> Фрагмент страницы:
|---|

Горькая правда истории состоит в том, что бесчеловечный военный коммунизм сделал возможной победу большевиков в Гражданской войне в России, а анархический, свободный коммунизм победы в Испании не принес.
Экспроприация земли и фабрик не могла дать результатов, превосходящих капиталистическую кабалу: анархия не предполагает индустриального прогресса. Анархист доволен сегодняшним днем равенства – но, если идет война, надо планировать производство. Война не знает равенства в принципе: имеются командиры. Рабочий день укорочен, заработная плата равна для всех, парикмахер получает столько же, сколько рабочий у станка, – много ли тут сделаешь танков? Методы стимулирования смехотворны: министр-анархист из правительства Ларго Кабальеро додумался до указа: бить использованную стеклотару, чтобы стимулировать стекольную промышленность. Еще хуже было то, что крестьяне, сперва воодушевленные участием в синдикалистских коммунах, разочаровались в результатах труда – и уходили к правым социалистам. И уж совсем дурно было то, что другого способа удержать крестьян в анархо-синдикалистских хозяйствах, кроме как убийство крестьянских вожаков, – анархисты не придумали. Десятилетия стачек и изготовления бомб не способствовали работе с массами.
Идеализировать анархические коммуны и крестьянский бунт, к которому некогда звал Бакунин, трудно. Хемингуэй описывает расправу крестьян, воодушевленных анархистами, над священниками и помещиками – ненависть делает слепым. Анархисты спровоцировали крестьян на расправу; пришло время – с самими крестьянами поступили так же беспощадно.
Поле битвы осталось за империей. В то время речь шла о переделе мира, а если какому-то анархисту померещилось, что борьба идет за его свободу, он сам виноват. Марксизм, троцкизм, анархизм, вера в независимость – все было брошено в топку империй. Как выразился Джордж Оруэлл: «Возможно, когда наступит следующая большая война, мы увидим то, чего до сих пор не знала история, – ура-патриота, отхватившего пулю». Но до сих пор этого не случилось: ура-патриоты империй торжествуют всегда, а фантазеры, мечтавшие о республике, идут в тюрьмы.

|---|

> Задачи для решения:
• A. Ответьте на вопросы по отрывку об анархистах в Испании:
(i) До какого указа додумался министр-анархист из правительства Ларго Кабальеро?
(ii) Какую расправу описывает Хемингуэй?
(iii) Кто, согласно последнему абзацу, торжествует всегда?
• B. Перепишите из отрывка об анархистах в Испании фрагмент от слов «Идеализировать анархические коммуны» до слов «идут в тюрьмы.» включительно.

> Исходные данные:
|---|

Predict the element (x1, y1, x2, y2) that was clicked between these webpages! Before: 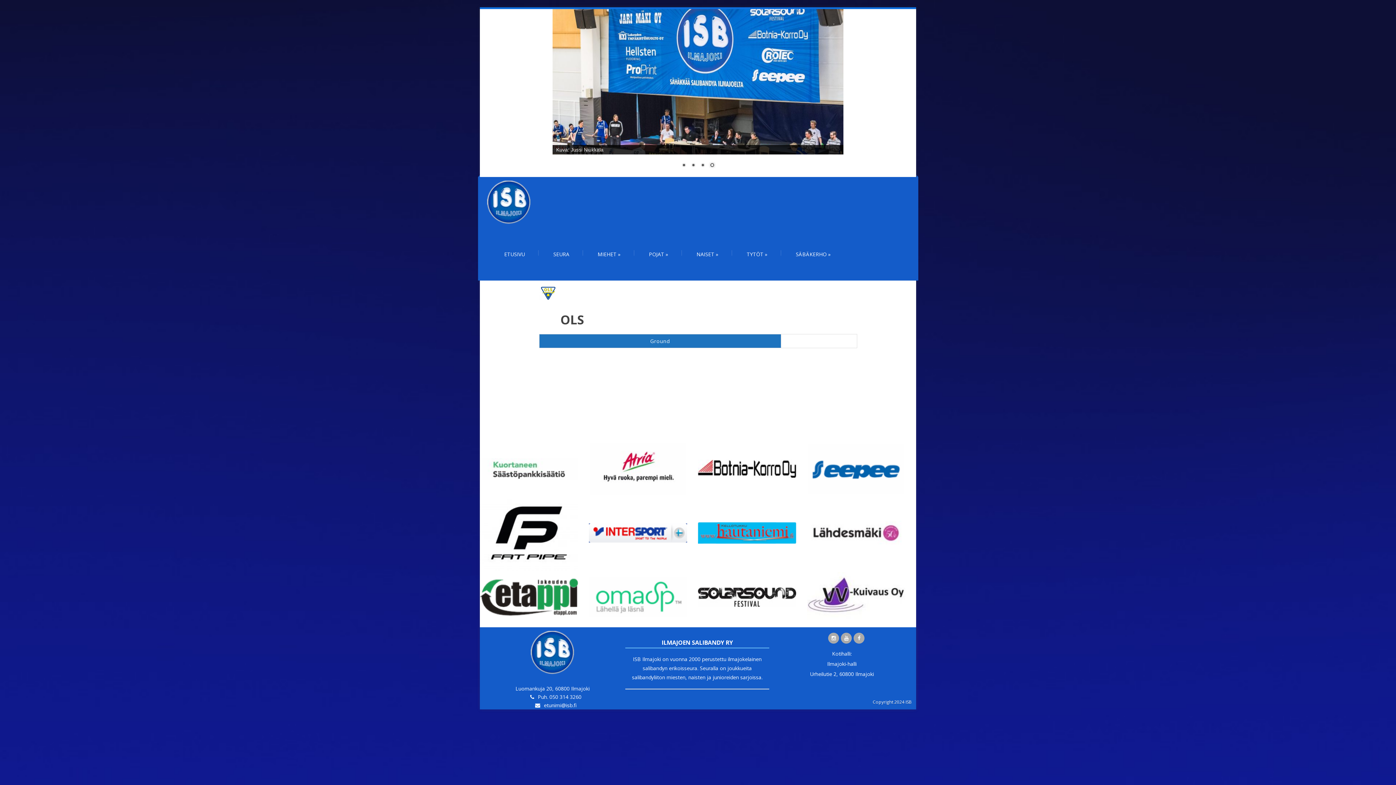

|---|

> Ответы:
• A.
(i) Бить использованную стеклотару, чтобы стимулировать стекольную промышленность.
(ii) Расправу крестьян, воодушевленных анархистами, над священниками и помещиками.
(iii) Ура-патриоты империй.

• B.
Идеализировать анархические коммуны и крестьянский бунт, к которому некогда звал Бакунин, трудно. Хемингуэй описывает расправу крестьян, воодушевленных анархистами, над священниками и помещиками – ненависть делает слепым. Анархисты спровоцировали крестьян на расправу; пришло время – с самими крестьянами поступили так же беспощадно.
Поле битвы осталось за империей. В то время речь шла о переделе мира, а если какому-то анархисту померещилось, что борьба идет за его свободу, он сам виноват. Марксизм, троцкизм, анархизм, вера в независимость – все было брошено в топку империй. Как выразился Джордж Оруэлл: «Возможно, когда наступит следующая большая война, мы увидим то, чего до сих пор не знала история, – ура-патриота, отхватившего пулю». Но до сих пор этого не случилось: ура-патриоты империй торжествуют всегда, а фантазеры, мечтавшие о республике, идут в тюрьмы.